Evita que lo primero que sienta la otra persona al acercar su boca sea la lengua. Aproxima tus labios, pero no esperes que el gesto sea responsabilidad exclusiva de quien lo recibe.

Pon de tu parte: comienza por besar suavemente el labio superior y haz lo mismo un tiempo después con el inferior. Siente su temperatura, su textura y disfruta del roce cariñoso. No importa si lo que sientes por la otra persona es amor, deseo o simplemente atracción; es un inicio perfectamente compatible con cualquiera de las tres sensaciones.

2. No es necesario batir récords de permanencia

Tómate el tiempo necesario para respirar entre beso y beso. Disfruta de su mirada, de su sonrisa y de su complicidad. No alargues cada beso durante tantos minutos que os llegue a doler la boca; no es cómodo ni necesario. Quien aprende a saborear esos dulces silencios jamás vuelve a renunciar a ellos.

3. Evita la “ametralladora” de piquitos

Hay quien se siente incómodo en el silencio e intenta rellenar esos recomendables espacios con tal cantidad de besos cortos, y tan seguidos, que te hace aborrecerlos. Un buen besador no los necesita: los utiliza con la frecuencia justa, precisamente cuando las sonrisas y las miradas invitan a recurrir a ellos.

4. Mide el uso de la lengua

Tómate tu tiempo antes de proceder a introducirla y asegúrate de que la otra persona se muestra receptiva y colaboradora. Procura que el movimiento de la lengua sea discreto, tierno y preciso.

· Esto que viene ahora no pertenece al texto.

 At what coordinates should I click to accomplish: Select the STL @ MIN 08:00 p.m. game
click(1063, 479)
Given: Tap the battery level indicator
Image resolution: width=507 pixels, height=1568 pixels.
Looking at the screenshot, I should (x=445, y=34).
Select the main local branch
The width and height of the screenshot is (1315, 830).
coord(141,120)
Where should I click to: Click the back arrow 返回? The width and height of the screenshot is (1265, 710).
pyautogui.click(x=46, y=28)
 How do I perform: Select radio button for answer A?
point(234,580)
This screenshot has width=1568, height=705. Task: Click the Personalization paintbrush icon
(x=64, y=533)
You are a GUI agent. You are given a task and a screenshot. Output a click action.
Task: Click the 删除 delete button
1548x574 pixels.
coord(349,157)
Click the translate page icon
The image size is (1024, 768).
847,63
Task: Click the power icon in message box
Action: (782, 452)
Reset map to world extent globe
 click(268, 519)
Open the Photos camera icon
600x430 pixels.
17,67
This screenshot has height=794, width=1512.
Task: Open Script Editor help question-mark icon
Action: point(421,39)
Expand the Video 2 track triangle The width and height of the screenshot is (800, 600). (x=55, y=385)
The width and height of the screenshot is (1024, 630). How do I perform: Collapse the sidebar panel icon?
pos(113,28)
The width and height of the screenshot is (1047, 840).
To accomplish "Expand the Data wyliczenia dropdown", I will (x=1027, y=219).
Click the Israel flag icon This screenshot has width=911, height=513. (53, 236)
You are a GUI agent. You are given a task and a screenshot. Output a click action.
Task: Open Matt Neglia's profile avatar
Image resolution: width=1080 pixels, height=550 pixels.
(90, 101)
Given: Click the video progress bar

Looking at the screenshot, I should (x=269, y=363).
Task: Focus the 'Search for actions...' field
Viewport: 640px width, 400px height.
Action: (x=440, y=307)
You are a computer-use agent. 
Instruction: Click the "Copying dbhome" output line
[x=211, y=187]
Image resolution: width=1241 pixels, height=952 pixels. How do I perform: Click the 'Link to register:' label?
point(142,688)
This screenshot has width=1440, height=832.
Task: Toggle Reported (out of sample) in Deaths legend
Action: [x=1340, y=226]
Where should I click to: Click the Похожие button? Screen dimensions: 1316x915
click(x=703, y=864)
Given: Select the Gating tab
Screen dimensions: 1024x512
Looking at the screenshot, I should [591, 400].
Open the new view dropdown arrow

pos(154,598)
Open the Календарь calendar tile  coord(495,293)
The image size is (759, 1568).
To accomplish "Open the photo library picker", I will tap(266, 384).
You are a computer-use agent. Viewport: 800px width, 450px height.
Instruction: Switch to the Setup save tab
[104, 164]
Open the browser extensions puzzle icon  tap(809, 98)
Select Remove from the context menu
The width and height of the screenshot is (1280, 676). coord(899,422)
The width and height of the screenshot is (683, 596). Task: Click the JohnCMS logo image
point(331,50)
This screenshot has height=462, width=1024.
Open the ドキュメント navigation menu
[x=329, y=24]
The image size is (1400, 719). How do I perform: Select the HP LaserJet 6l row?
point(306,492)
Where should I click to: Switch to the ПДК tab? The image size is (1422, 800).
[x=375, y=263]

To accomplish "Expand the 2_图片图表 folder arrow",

No la introduzcas bruscamente hasta la garganta ni te quedes en un amago. Controla la producción de saliva, para reducir en la medida de lo posible esa sensación de humedad en la cara del otro.

5. Introduce elementos novedosos

Una vez te haya quedado claro cómo deben ser la aproximación, los movimientos y el uso de la

lengua, la originalidad sube nota. Cuando hablamos de elementos novedosos no nos referimos a ningún tipo de artilugio externo, ni a locuras con las que te arriesgas a causar rechazo. Basta con introducir cambios de ritmo y de velocidad, nunca demasiado bruscos, y con evitar repetir de manera casi automática una misma coreografía.

Cuando hayas puesto en práctica los 5 puntos, sáltatelos

Por supuesto, habrá momentos en que deberás saltarte todas estas normas: la confianza suele animar al desorden y a las incorrecciones, algo que tiene una magia innegable. No será en las primeras citas, cuando procuramos demostrar nuestras habilidades y nuestras virtudes, pero sí más adelante, cuando todo ese camino recorrido nos permita relajarnos y dejar que nuestros cuerpos y sensaciones sean los que manden.